→ **What the exercise asks**
Reproduce, word for word, the rows below from the one containing "on the screen" through the one containing "pyautogui.click(x=97, y=149)", including both.

— Begin —

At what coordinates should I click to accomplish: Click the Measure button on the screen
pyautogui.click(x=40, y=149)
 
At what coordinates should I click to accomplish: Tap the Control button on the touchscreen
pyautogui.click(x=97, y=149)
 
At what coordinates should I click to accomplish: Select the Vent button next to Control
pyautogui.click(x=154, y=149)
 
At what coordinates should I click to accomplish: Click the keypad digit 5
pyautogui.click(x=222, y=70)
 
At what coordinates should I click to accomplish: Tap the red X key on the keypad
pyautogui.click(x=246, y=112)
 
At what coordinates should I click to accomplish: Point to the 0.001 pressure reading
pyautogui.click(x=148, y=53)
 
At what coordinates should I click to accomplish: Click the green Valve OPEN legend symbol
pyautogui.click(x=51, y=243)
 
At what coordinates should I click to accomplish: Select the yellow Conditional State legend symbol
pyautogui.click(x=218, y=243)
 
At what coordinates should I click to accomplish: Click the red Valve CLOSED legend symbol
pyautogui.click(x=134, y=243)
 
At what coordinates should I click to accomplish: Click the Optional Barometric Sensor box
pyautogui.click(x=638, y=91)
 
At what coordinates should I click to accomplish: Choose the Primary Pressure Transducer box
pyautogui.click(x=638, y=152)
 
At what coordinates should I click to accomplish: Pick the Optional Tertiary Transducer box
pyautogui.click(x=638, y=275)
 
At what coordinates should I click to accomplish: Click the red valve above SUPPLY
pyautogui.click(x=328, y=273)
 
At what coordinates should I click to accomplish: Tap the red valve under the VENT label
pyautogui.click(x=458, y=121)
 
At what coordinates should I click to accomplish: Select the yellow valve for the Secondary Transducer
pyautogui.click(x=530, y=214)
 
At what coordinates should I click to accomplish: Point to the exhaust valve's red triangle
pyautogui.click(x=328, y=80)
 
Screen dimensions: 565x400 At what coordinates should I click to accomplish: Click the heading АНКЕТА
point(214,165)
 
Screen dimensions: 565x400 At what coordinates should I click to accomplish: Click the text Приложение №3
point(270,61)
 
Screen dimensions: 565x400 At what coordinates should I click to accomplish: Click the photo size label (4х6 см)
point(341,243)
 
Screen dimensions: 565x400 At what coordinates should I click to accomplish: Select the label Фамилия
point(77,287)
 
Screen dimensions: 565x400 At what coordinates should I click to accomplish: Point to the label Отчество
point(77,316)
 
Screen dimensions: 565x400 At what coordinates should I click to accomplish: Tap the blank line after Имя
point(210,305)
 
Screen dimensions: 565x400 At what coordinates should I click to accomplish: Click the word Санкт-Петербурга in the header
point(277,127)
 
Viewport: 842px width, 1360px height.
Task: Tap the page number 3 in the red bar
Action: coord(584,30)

— End —
— Begin —

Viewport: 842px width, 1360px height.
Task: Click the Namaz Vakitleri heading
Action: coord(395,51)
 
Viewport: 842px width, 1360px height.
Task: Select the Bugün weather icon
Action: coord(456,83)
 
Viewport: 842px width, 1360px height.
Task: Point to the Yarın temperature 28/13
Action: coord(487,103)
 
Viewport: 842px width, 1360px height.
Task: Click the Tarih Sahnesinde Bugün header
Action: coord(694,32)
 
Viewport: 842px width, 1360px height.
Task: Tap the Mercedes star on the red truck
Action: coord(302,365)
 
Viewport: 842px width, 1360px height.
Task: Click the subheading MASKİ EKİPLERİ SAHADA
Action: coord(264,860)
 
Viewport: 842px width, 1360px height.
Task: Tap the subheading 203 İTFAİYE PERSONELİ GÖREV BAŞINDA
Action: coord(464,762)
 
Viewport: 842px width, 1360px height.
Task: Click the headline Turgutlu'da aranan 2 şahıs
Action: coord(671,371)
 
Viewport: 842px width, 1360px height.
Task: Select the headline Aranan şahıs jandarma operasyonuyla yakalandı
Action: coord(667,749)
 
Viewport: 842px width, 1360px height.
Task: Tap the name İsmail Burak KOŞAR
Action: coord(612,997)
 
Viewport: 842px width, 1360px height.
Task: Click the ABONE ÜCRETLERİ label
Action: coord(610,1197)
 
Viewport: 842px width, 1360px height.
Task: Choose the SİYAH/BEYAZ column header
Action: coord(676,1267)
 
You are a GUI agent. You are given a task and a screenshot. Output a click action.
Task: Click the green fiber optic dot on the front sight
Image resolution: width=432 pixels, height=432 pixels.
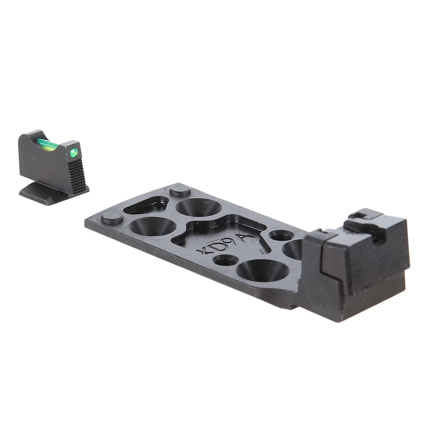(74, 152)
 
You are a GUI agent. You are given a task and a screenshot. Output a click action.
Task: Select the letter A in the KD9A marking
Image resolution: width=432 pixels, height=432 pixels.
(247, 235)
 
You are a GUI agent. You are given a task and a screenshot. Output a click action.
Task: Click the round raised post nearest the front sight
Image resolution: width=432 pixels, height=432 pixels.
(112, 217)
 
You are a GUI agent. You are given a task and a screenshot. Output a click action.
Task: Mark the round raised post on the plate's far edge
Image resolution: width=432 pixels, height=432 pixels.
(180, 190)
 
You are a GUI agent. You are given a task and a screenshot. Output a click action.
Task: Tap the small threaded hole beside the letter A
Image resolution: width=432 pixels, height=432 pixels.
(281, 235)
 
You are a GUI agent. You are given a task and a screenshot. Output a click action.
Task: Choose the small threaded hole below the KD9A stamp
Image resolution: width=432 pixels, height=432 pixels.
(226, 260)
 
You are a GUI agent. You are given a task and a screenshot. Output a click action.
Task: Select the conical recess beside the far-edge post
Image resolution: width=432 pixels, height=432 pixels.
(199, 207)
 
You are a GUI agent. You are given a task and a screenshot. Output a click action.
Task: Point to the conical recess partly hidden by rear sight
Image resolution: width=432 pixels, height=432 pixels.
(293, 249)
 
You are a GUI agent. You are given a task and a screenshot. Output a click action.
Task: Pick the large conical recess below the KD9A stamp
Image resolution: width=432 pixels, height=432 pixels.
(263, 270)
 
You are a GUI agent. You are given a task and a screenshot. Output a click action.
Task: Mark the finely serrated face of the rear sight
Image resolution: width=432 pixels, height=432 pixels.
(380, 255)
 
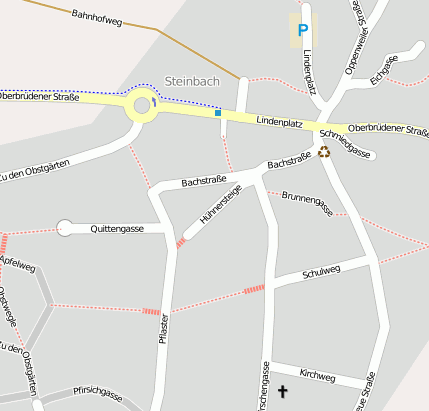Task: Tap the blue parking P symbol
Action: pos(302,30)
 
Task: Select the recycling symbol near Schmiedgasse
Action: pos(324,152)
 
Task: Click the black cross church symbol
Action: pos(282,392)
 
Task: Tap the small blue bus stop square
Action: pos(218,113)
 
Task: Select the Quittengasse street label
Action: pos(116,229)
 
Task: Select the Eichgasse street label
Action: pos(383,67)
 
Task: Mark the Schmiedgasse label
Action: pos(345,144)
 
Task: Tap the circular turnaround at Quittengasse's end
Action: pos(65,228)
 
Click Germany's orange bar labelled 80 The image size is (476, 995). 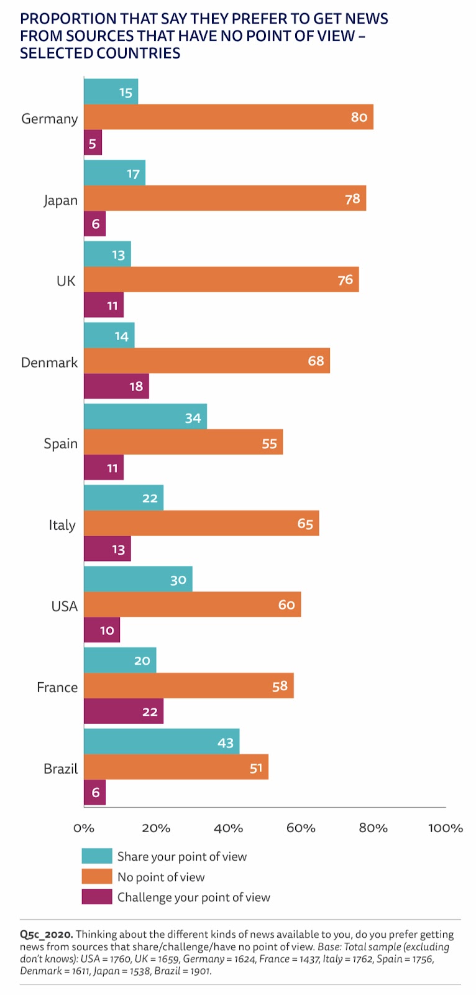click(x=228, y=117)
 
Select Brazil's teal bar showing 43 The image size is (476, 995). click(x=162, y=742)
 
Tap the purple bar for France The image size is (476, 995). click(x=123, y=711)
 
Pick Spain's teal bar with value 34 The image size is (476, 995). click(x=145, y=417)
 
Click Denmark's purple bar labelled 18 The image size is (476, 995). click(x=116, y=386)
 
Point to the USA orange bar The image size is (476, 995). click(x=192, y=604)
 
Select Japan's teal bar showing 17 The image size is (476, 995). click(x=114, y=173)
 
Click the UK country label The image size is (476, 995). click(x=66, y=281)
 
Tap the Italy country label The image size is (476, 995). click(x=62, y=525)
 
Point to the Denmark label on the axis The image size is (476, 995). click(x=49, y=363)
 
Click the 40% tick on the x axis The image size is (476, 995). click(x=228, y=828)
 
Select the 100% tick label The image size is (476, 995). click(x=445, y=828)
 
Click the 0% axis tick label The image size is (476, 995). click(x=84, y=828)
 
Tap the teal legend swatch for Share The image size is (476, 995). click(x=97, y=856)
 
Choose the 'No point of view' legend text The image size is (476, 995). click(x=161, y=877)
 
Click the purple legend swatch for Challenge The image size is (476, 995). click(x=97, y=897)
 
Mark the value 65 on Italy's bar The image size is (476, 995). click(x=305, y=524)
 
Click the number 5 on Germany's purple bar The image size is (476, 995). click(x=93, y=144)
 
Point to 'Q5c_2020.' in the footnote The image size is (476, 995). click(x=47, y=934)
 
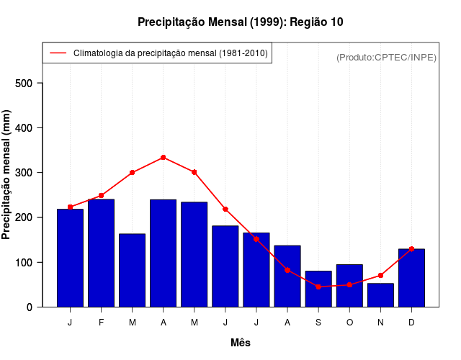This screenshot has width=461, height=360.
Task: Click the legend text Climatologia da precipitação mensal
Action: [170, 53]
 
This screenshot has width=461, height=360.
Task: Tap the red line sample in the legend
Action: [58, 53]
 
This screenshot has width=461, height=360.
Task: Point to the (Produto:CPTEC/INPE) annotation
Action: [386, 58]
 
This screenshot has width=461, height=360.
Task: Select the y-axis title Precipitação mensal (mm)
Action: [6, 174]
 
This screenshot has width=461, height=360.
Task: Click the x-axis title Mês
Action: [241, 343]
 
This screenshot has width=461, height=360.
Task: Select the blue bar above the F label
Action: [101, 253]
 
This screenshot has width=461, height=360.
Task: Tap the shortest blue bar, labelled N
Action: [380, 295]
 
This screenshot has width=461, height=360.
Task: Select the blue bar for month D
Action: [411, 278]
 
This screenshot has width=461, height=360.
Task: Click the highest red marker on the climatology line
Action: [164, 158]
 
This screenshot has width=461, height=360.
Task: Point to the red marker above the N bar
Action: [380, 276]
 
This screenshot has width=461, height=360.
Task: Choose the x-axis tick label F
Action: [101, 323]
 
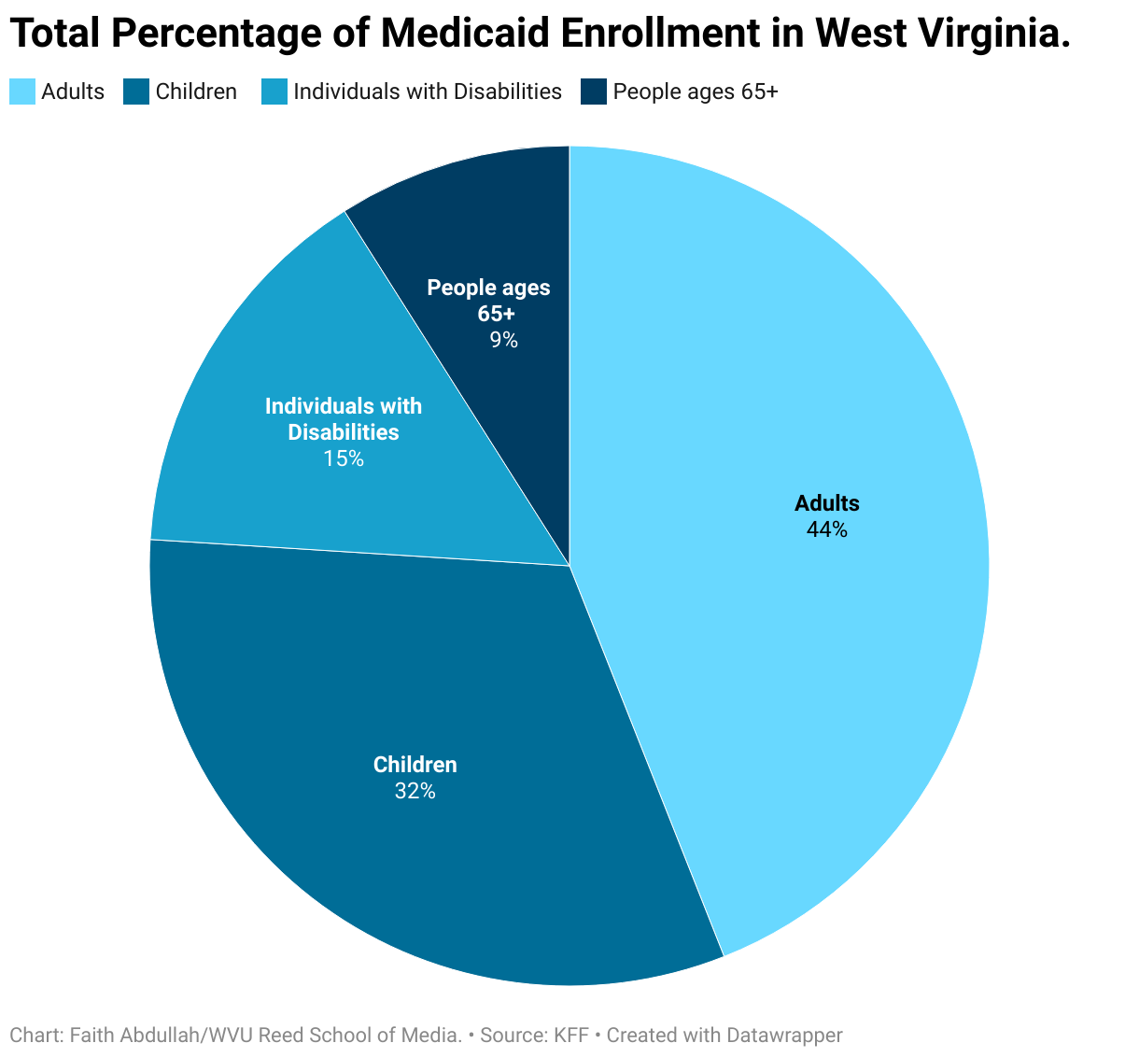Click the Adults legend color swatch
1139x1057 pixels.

— End —
— Begin —

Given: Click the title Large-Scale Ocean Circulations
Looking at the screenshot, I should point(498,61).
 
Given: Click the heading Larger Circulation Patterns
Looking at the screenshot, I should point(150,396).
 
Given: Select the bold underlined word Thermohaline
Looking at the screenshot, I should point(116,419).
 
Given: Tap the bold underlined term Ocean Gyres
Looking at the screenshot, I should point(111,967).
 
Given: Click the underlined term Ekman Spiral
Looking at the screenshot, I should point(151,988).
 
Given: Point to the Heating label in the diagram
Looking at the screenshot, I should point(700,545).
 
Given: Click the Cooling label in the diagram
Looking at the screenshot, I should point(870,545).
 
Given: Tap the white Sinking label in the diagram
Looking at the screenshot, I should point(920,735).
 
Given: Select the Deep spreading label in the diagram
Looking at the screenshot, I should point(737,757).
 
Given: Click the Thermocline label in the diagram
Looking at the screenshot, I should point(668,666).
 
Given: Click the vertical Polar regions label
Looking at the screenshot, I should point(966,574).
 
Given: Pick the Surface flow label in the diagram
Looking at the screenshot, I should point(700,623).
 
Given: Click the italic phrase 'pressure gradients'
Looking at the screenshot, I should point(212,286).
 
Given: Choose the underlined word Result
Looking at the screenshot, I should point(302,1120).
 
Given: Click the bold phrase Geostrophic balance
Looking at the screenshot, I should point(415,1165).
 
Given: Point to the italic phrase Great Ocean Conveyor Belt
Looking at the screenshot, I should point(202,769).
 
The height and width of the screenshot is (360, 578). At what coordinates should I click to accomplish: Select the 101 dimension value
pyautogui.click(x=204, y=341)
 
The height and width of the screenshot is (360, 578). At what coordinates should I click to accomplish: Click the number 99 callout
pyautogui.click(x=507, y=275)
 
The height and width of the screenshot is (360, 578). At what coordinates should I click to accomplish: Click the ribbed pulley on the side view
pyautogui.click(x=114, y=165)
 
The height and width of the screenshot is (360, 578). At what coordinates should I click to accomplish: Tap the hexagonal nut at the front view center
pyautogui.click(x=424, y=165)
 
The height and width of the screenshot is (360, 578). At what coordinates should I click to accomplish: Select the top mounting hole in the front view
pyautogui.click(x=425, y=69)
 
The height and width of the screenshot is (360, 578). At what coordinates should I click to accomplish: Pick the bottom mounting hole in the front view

— End —

→ **The reply**
At what coordinates should I click to accomplish: Click the Measure button on the screen
pyautogui.click(x=40, y=149)
 
At what coordinates should I click to accomplish: Tap the Control button on the touchscreen
pyautogui.click(x=97, y=149)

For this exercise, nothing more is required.